The Pentagon asked two major defense contractors on Wednesday to provide an assessment of their reliance on Anthropic's AI model, Claude — a first step toward a potential designation of Anthropic as a "supply chain risk," Axios has learned.

Why it matters: That penalty is usually reserved for companies from adversarial countries, such as Chinese tech giant Huawei.

  • Using it to punish a leading American tech firm, particularly one on which the military itself is currently reliant, would be unprecedented.

Driving the news: The Pentagon reached out to Boeing and Lockheed Martin on Wednesday to ask about their exposure to Anthropic, two sources with knowledge of those conversations said.
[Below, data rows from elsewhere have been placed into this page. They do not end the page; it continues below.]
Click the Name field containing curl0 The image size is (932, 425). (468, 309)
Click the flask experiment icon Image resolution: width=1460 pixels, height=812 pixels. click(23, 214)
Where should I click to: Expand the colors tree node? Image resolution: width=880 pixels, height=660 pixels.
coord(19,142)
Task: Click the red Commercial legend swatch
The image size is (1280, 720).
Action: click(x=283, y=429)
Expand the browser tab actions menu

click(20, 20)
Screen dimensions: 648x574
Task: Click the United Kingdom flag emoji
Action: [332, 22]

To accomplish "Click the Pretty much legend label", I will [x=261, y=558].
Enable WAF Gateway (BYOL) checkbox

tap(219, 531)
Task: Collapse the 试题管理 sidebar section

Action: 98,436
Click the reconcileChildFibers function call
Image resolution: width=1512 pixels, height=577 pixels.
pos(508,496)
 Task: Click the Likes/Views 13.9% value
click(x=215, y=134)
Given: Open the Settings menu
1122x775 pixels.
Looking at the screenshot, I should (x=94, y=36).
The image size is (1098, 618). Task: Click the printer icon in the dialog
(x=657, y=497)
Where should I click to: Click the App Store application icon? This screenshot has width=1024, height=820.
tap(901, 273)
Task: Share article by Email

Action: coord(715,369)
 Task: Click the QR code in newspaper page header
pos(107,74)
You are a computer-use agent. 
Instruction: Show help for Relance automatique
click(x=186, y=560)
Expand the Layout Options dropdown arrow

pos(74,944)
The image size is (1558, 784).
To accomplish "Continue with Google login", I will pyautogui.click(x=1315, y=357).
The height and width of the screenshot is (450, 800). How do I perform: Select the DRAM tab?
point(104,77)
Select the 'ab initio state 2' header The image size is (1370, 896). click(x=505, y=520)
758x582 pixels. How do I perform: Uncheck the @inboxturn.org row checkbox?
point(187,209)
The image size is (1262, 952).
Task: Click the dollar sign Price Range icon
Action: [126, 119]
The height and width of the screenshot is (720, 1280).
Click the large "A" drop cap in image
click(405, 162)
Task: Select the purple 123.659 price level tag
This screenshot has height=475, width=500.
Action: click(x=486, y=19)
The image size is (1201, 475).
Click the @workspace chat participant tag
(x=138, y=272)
  • Boeing Defense, Space and Security, a division of Boeing, has no active contracts with Anthropic, a spokesperson said.
  • A Boeing executive told Axios: "We sought their partnership [in the past] and ultimately could not come to an agreement. They were somewhat reluctant to work with the defense industry."
  • A Lockheed spokesperson confirmed the company was contacted by the Defense Department regarding an analysis of its exposure and reliance on Anthropic ahead of "a potential supply chain risk declaration."
  • The Pentagon plans to reach out to "all the traditional primes" — meaning the major contractors that supply things like fighter jets and weapons systems — about whether and how they use Claude, a source familiar told Axios.